Among the entries below, only the lines from the one with "Select the 9000 x-axis tick label" through the one with "Click the green" are to be retyped, exactly and without pictures.

## INPUT DATA
-*-
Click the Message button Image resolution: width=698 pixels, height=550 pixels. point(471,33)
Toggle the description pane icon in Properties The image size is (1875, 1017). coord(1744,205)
-*-
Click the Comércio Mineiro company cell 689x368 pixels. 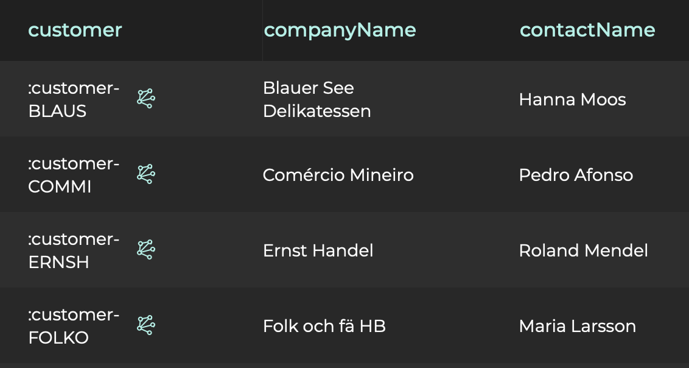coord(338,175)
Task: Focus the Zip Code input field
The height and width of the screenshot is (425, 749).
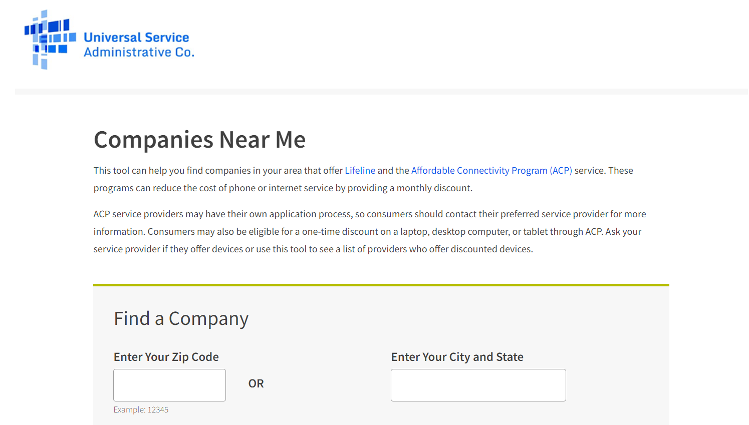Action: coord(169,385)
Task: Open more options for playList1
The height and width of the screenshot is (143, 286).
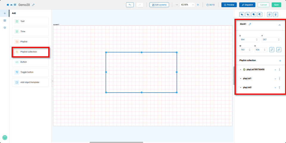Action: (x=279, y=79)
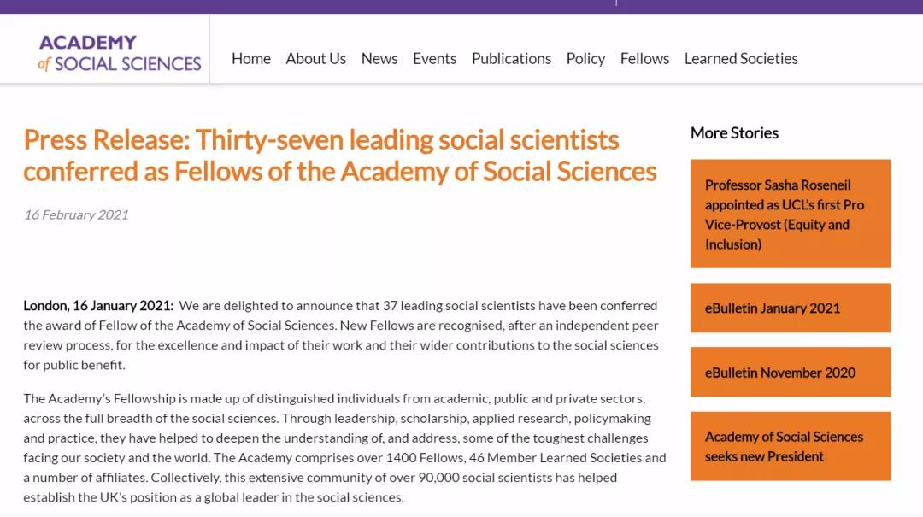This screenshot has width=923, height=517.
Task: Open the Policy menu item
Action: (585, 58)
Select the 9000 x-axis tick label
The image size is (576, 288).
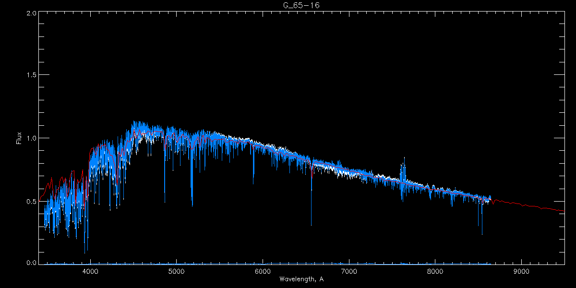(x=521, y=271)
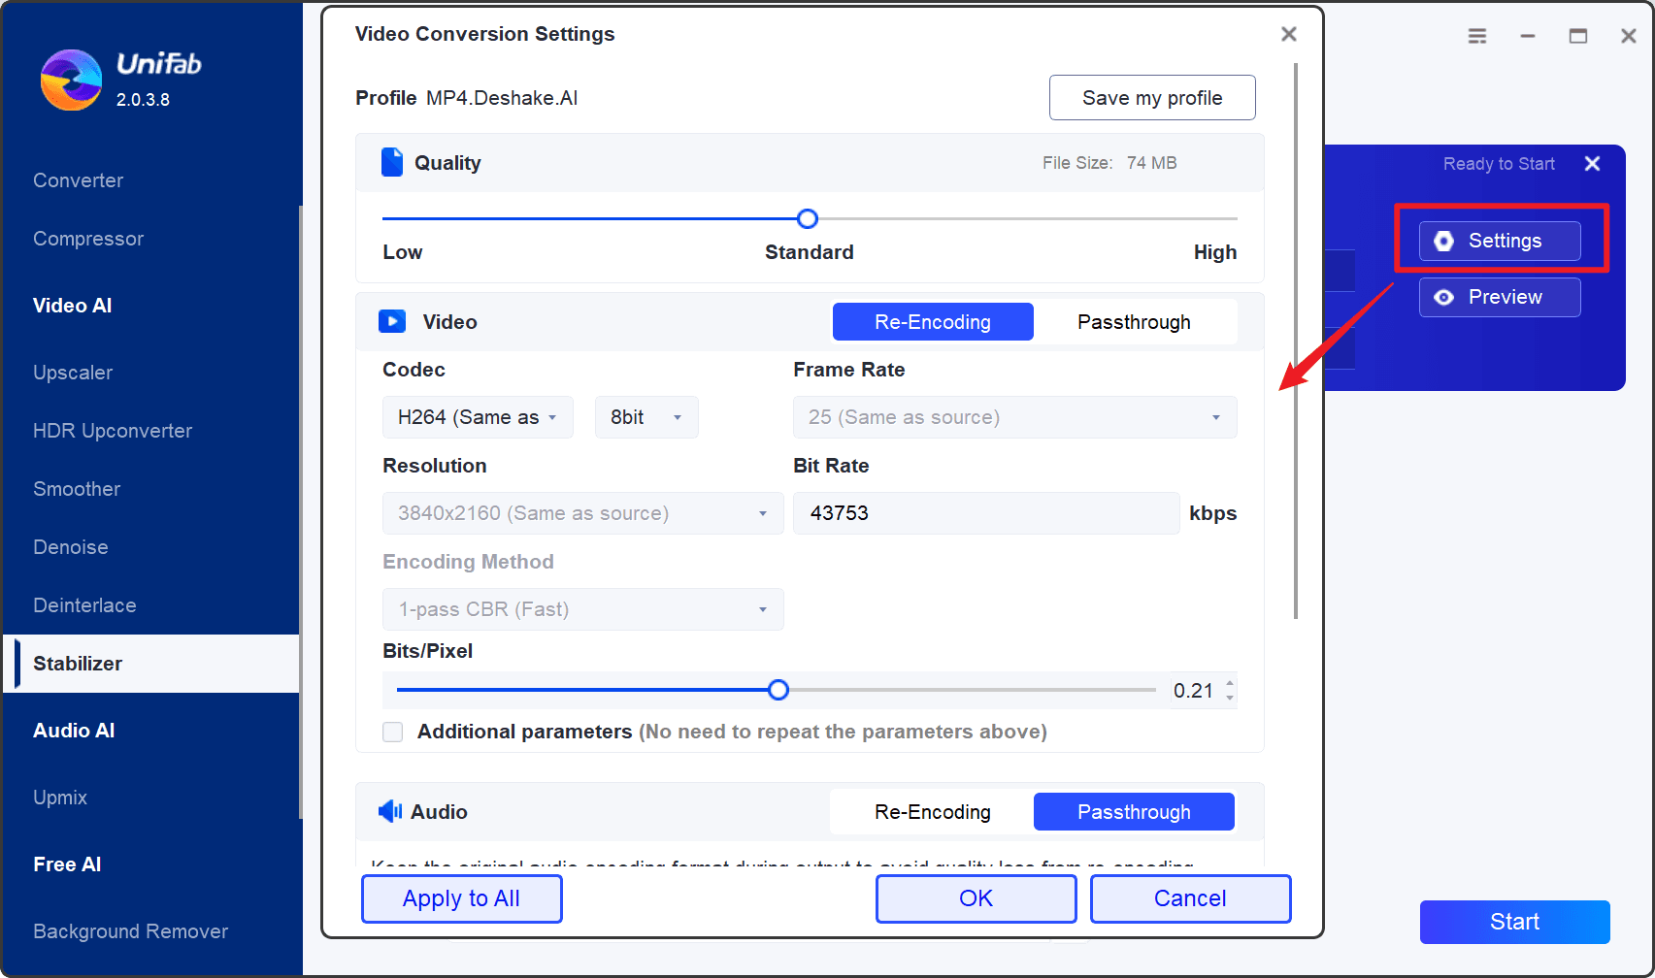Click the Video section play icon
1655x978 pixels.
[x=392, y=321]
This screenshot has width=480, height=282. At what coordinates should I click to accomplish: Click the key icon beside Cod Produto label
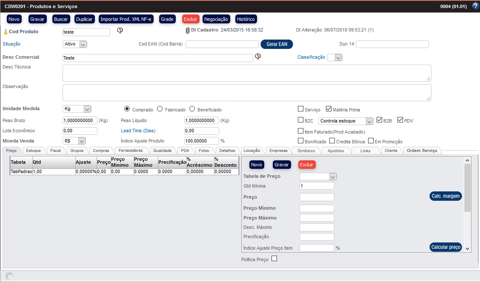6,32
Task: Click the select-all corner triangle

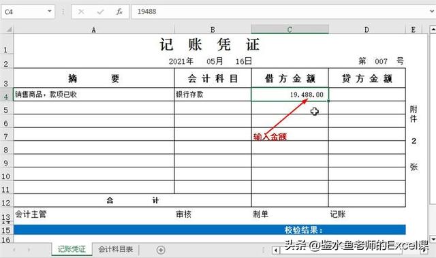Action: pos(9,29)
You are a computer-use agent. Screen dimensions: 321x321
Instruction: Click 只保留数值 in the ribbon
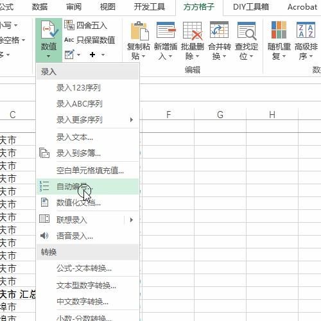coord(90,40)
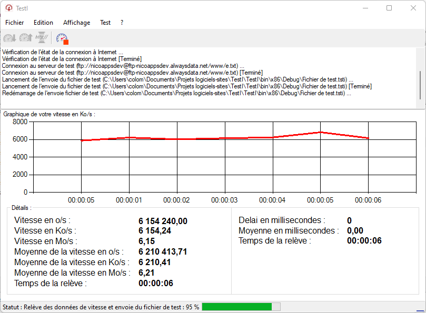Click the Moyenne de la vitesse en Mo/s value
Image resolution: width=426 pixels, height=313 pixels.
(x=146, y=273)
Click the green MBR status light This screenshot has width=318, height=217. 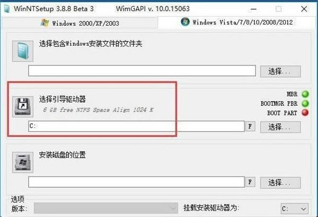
-*-
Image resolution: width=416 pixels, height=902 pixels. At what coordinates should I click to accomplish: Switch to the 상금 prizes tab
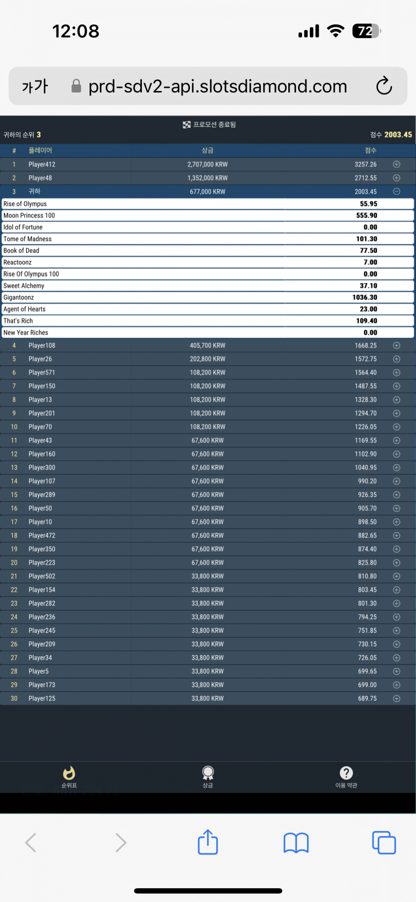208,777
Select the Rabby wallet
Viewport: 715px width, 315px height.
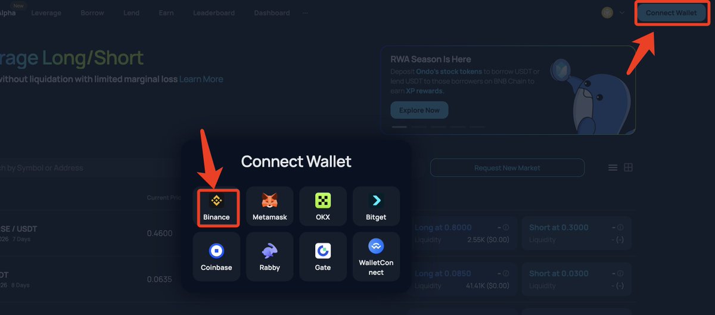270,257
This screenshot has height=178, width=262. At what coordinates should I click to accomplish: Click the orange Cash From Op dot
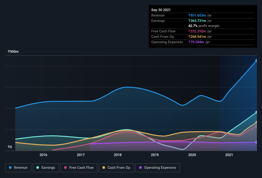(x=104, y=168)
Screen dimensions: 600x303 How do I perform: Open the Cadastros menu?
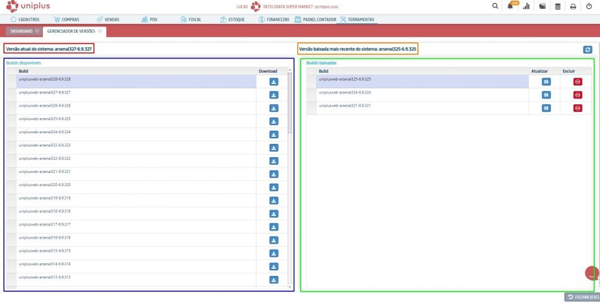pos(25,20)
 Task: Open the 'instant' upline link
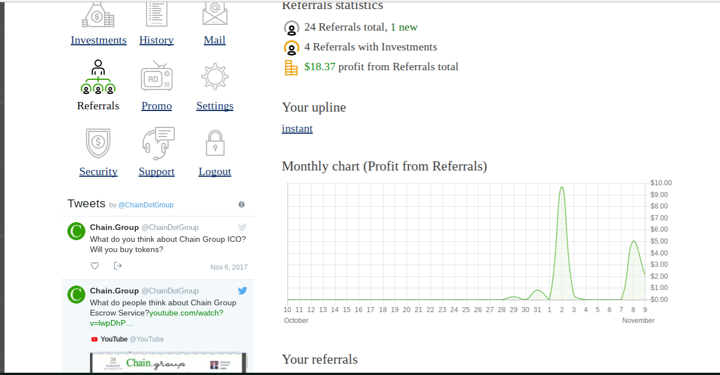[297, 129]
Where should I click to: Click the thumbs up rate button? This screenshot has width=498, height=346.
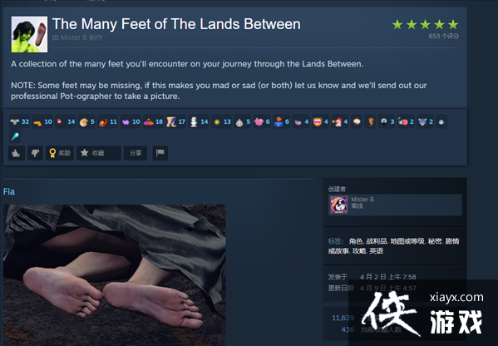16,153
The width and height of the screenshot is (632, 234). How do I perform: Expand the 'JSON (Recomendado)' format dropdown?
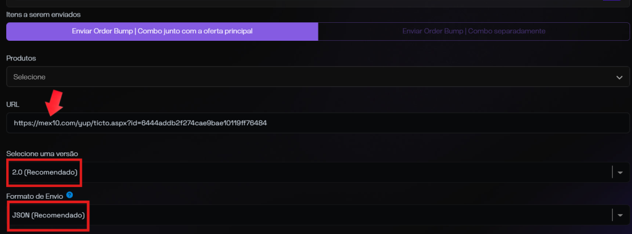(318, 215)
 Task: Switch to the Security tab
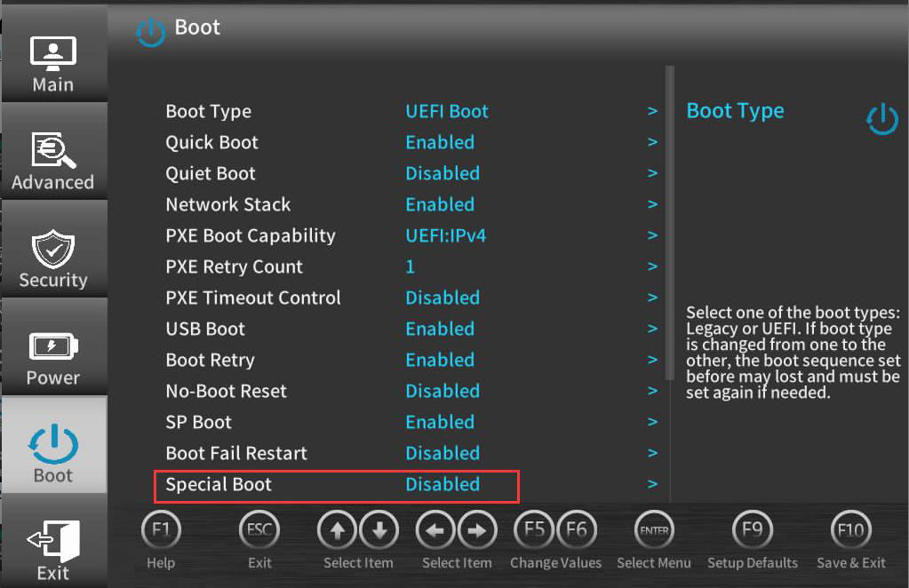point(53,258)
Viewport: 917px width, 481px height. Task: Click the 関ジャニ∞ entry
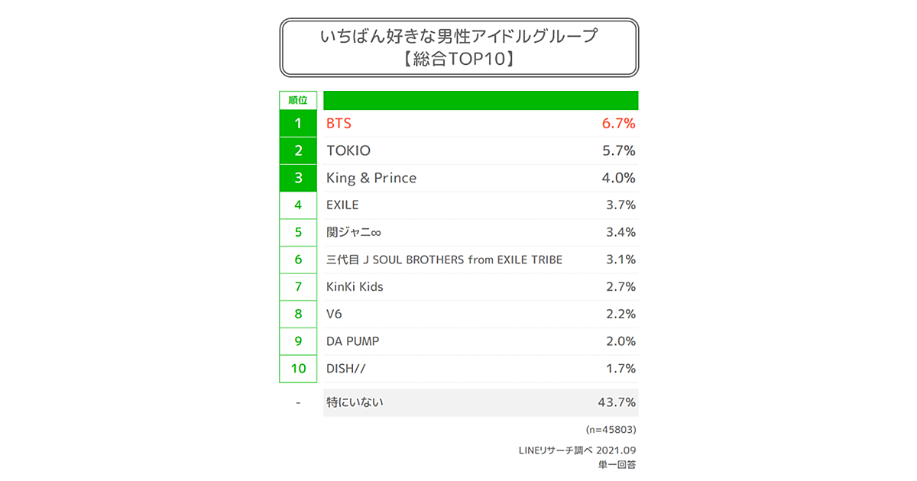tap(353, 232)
-*-
## YOUR SOLUTION
Select the 9000 x-axis tick label
The image size is (576, 288).
(x=521, y=271)
Click the Video section play icon
1655x978 pixels.
[x=392, y=321]
This screenshot has width=480, height=282. At what coordinates should I click to accomplish: Click the key icon beside Cod Produto label
6,32
Task: Click the select-all corner triangle

Action: pos(9,29)
You are a computer-use agent. Screen dimensions: 321x321
Instruction: Click 只保留数值 in the ribbon
coord(90,40)
Click the Moyenne de la vitesse en Mo/s value
Image resolution: width=426 pixels, height=313 pixels.
(x=146, y=273)
Click the green MBR status light This screenshot has width=318, height=217. 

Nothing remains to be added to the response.